My question is any transaction related jobs can be rolled back after @PostRemove?

Let's say my entity deletes some offline files on @PostRemove

class MyEntity {

    @PostRemove
    private void onPostRemove() {
        // delete offline files related to this entity
        // not restorable!
    }
}

Is it possible that those offline files deleted from the storage and the entity still left in the database? (by rollback?)

like image 406
Jin Kwon Avatar asked Jul 25 '16 06:07

Jin Kwon


2 Answers

Yes, it is possible that your files are deleted and your entites are still left in db after a rollback. @PostRemove is in transaction.

If you want to be absolutely sure that your files are deleted if and only if the transaction is successfully completed then you should delete the files after the commit() succeeds not using the callback methods. But if you also need to be sure that the entity is removed if and only if the file is deleted, then you have a problem. You need a transactional way of accessing the file system.

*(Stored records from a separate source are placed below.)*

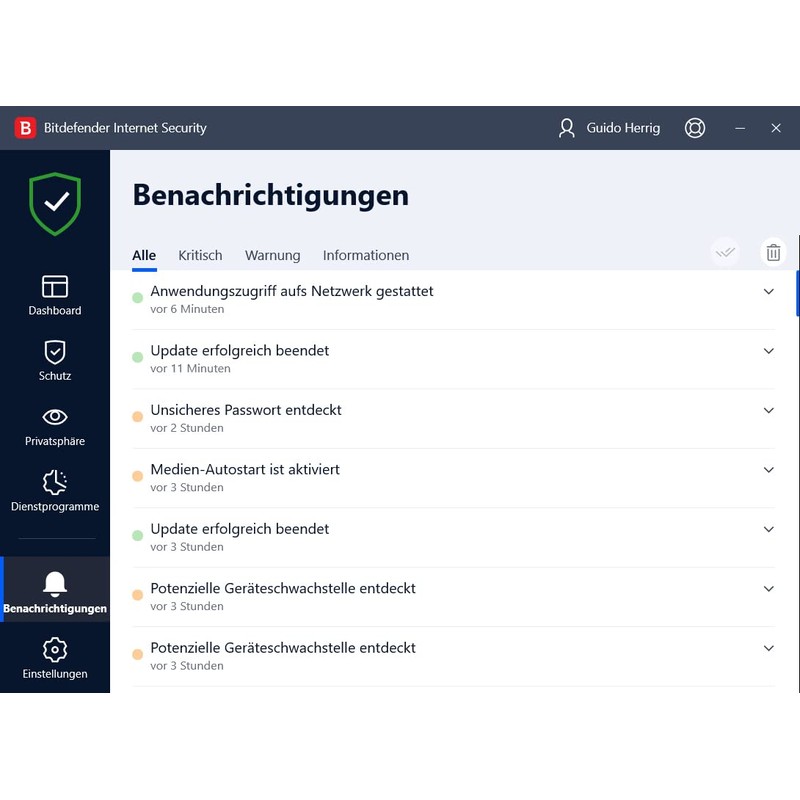This screenshot has height=800, width=800.
Task: Click the trash icon to delete notifications
Action: (x=773, y=253)
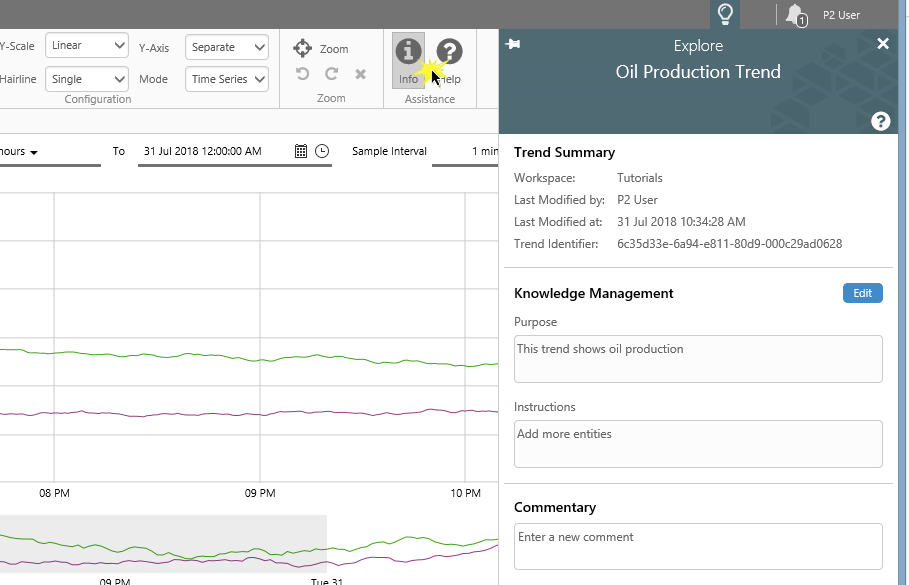The image size is (909, 585).
Task: Toggle the Explore panel pin
Action: pyautogui.click(x=514, y=44)
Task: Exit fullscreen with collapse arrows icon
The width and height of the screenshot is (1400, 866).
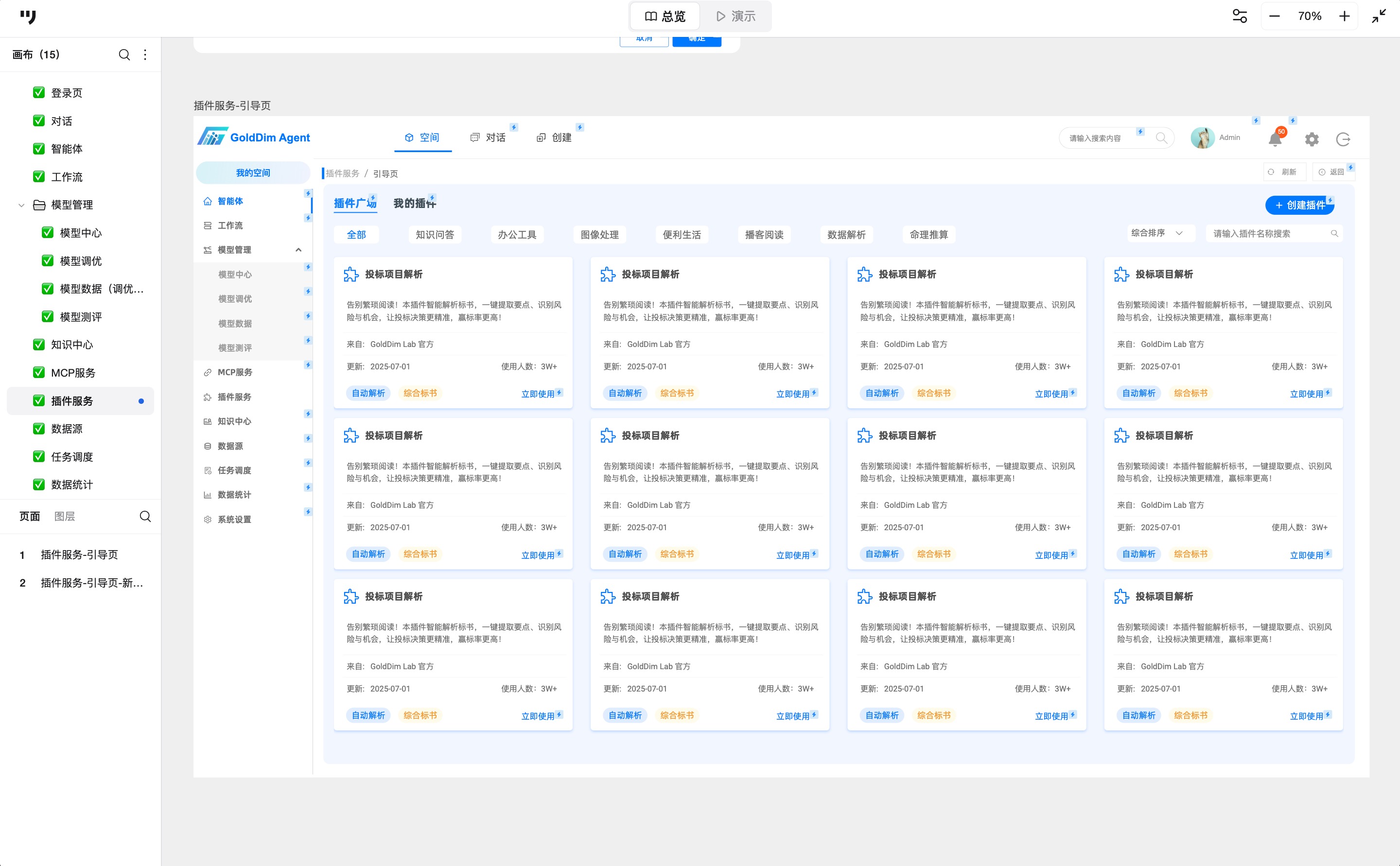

For a simple solution move your files into a to_be_deleted-folder during the db-transaction. Therefore you can use the callback methods. The files are finally deleted when commit() succeeds and restored on failure.

If you want to elaborate it a bit more and your application is running in a java EE container, then you might want to look at CDI events or even at a jca adapter. If you are using Spring you can register a TransactionSynchronizationAdapter see this answer.

like image 142
frifle Avatar answered Oct 05 '22 20:10

frifle


It depends.

If you're using multiple flushes (EntityManager#flush()), the transaction could still be rolled back. Otherwise, any callbacks prefixed with Post are executed after the database transaction is complete.